▸ **Page text**
--- Begin ---

Buch: The Church and the Culture War

Titel: The Church and the Culture War

Stichwort: Moderne Geisteshaltung des "sowohl als auch" (both/and); Sentimentalismus (Chesterton)

Kurzinhalt: The desire to have "both/and", rather than to face up to the inescapable "either/or"s of life, has left its mark everywhere... The refusal to make such commitments is frequently presented as a form of freedom, since it always allows one to do as one ...

Textausschnitt: "BOTH/AND"

12a Ours is a sentimental age. That is to say, ours is an age of emotional self-indulgence. As G. K. Chesterton notes,

The sin of sentimentalism only occurs when somebody indulges a feeling, sometimes even a real feeling, at the prejudice of something equally real, which also has its rights. The most common form of this dishonesty is what is called "having it both ways." I have always felt it in the conventionalized laxity of fashionable divorce, where people want to change their partners as rapidly as at a dance, and yet want again and again to thrill at the heroic finality of the sacramental vow, which is like the sound of a trumpet. They want to eat their wedding cake and have it.1

12b The desire to have "both/and", rather than to face up to the inescapable "either/or"s of life, has left its mark everywhere. Nowhere is this more apparent, as Chesterton points out, than in marriage, where the ability to experience the thrill of the romance of an irrevocable commitment 'til death do us part is not thought to be incompatible with the ability to experience the relief that comes from being done with the relationship once the first blush is off the rose, not to mention being able to experience the thrill of the irrevocable commitment all over again. The notion that one ought either live out the relationship to which one has pledged oneself or not enter into such a relationship at all seems, to modern minds, a harsh and dreadful judgment capable of being enunciated only by cold, uncaring people. As a result, today's inclusive mentality has turned the whole sexual landscape into a hodgepodge of premarital, extramarital, postmarital, heterosexual, homosexual, bisexual, sado-masochistic, multipartnered or serially monogamous promiscuity. No one type of sexual activity seems to preclude others, and no state of life seems to preclude sexual activity. (Fs) (notabene)

--- End ---

▸ **Given instruction a**
Duplicate the rows, starting with the first one and going on through the line with "click(138, 679)".
The rows have no connection to the excerpt on sentimentalism.

▸ **Provided material**
--- Begin ---

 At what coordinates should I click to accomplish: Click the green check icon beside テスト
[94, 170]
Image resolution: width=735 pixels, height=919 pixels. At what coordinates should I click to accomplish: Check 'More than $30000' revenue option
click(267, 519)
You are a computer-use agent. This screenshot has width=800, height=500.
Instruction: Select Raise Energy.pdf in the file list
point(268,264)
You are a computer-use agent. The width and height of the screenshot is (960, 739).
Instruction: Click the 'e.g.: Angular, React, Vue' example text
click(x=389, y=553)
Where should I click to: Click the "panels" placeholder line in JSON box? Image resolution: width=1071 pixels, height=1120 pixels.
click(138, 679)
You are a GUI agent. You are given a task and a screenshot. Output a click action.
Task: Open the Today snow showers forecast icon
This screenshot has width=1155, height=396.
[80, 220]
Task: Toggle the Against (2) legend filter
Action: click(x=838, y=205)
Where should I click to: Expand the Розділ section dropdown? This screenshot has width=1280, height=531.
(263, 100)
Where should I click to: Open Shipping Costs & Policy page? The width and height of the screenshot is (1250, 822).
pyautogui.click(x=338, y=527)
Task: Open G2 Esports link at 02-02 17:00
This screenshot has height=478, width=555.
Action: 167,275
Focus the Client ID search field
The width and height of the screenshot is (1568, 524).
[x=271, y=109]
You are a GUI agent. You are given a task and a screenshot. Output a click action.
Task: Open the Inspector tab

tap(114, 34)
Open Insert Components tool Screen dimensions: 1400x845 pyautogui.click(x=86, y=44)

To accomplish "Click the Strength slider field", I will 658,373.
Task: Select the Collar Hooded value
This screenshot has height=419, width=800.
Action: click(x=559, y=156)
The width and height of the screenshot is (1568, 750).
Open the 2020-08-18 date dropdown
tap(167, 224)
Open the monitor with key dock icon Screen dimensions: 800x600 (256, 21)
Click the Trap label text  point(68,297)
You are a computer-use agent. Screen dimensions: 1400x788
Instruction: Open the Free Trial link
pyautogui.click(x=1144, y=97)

--- End ---

▸ **Given instruction b**
According to the excerpt on sentimentalism, what is the most common form of the dishonesty of sentimentalism?

▸ **Task result a**
 At what coordinates should I click to accomplish: Click the green check icon beside テスト
[94, 170]
Image resolution: width=735 pixels, height=919 pixels. At what coordinates should I click to accomplish: Check 'More than $30000' revenue option
click(267, 519)
You are a computer-use agent. This screenshot has width=800, height=500.
Instruction: Select Raise Energy.pdf in the file list
point(268,264)
You are a computer-use agent. The width and height of the screenshot is (960, 739).
Instruction: Click the 'e.g.: Angular, React, Vue' example text
click(x=389, y=553)
Where should I click to: Click the "panels" placeholder line in JSON box? Image resolution: width=1071 pixels, height=1120 pixels.
click(138, 679)

▸ **Task result b**
What is called "having it both ways."